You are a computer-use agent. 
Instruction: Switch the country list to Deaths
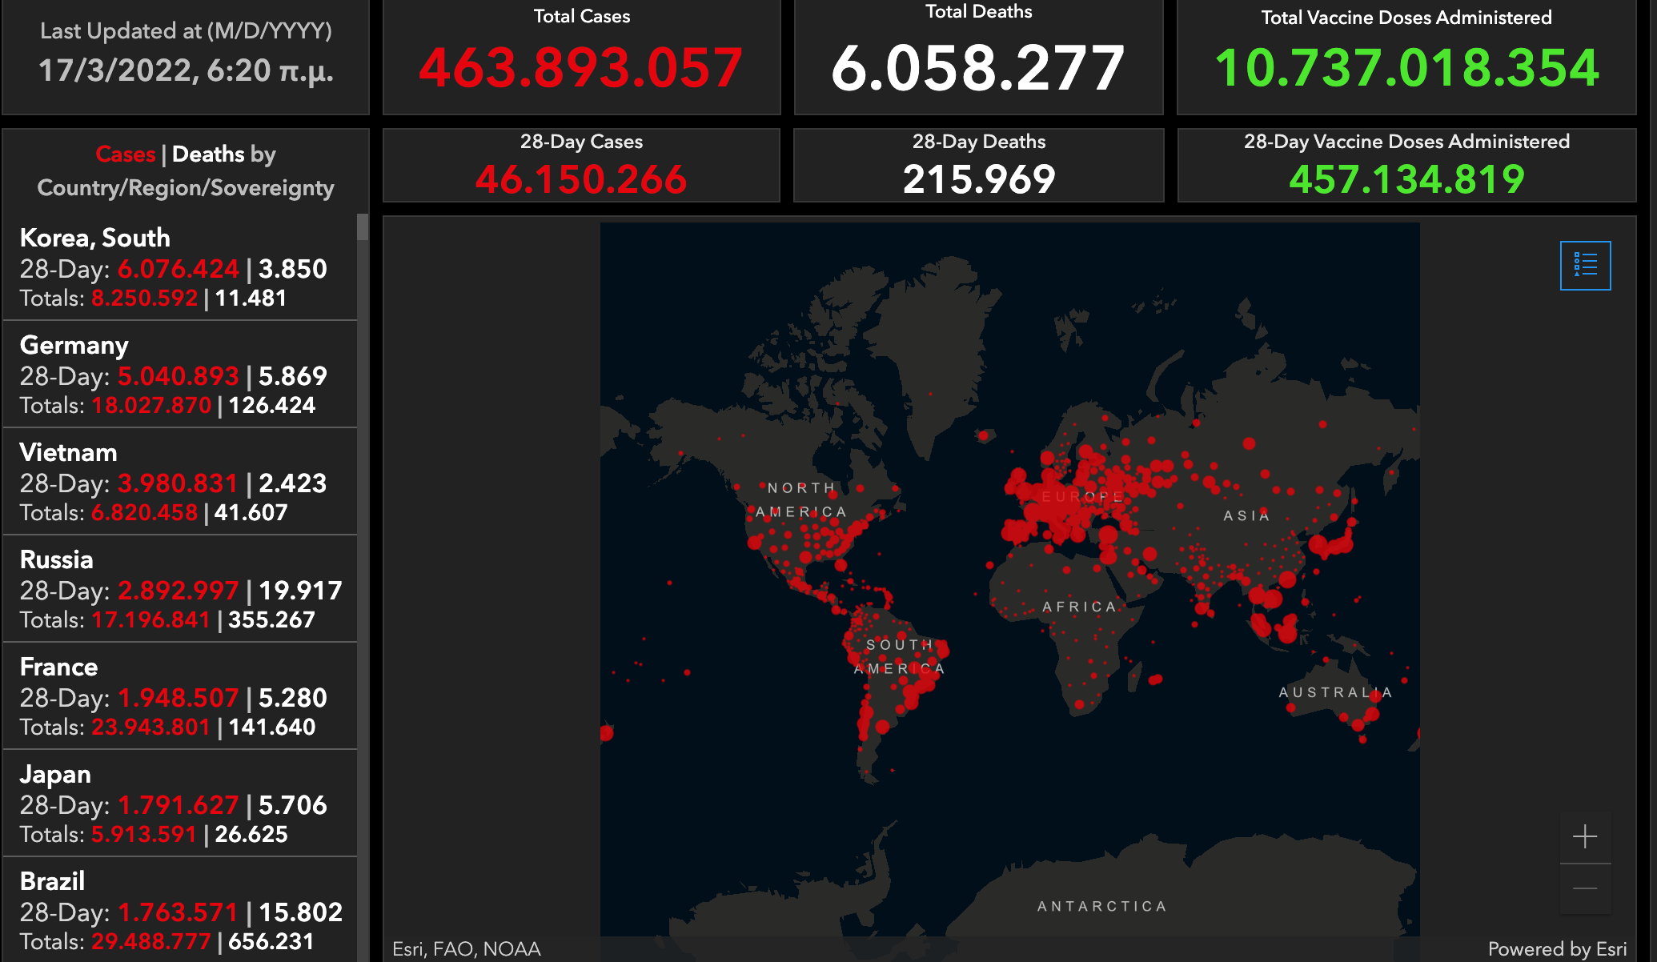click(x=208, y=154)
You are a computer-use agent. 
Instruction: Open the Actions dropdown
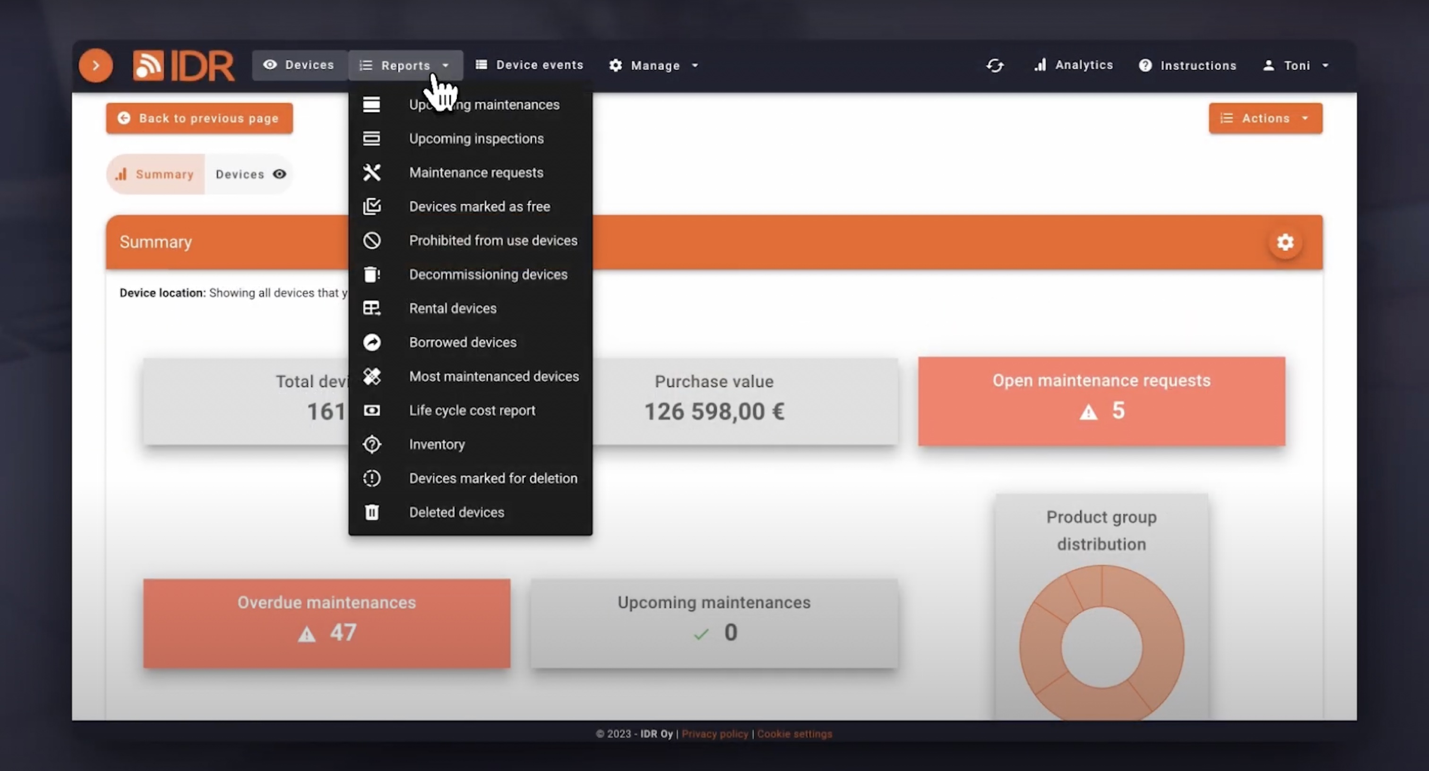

----------------

ACTIVITY » No pictures belong in the output. Restate word for word only the lines from the one containing "Instruction: Switch the" to the end of the entries above.

EXERCISE RESULT »
Instruction: Switch the country list to Deaths
click(x=208, y=154)
You are a computer-use agent. 
Instruction: Open the Actions dropdown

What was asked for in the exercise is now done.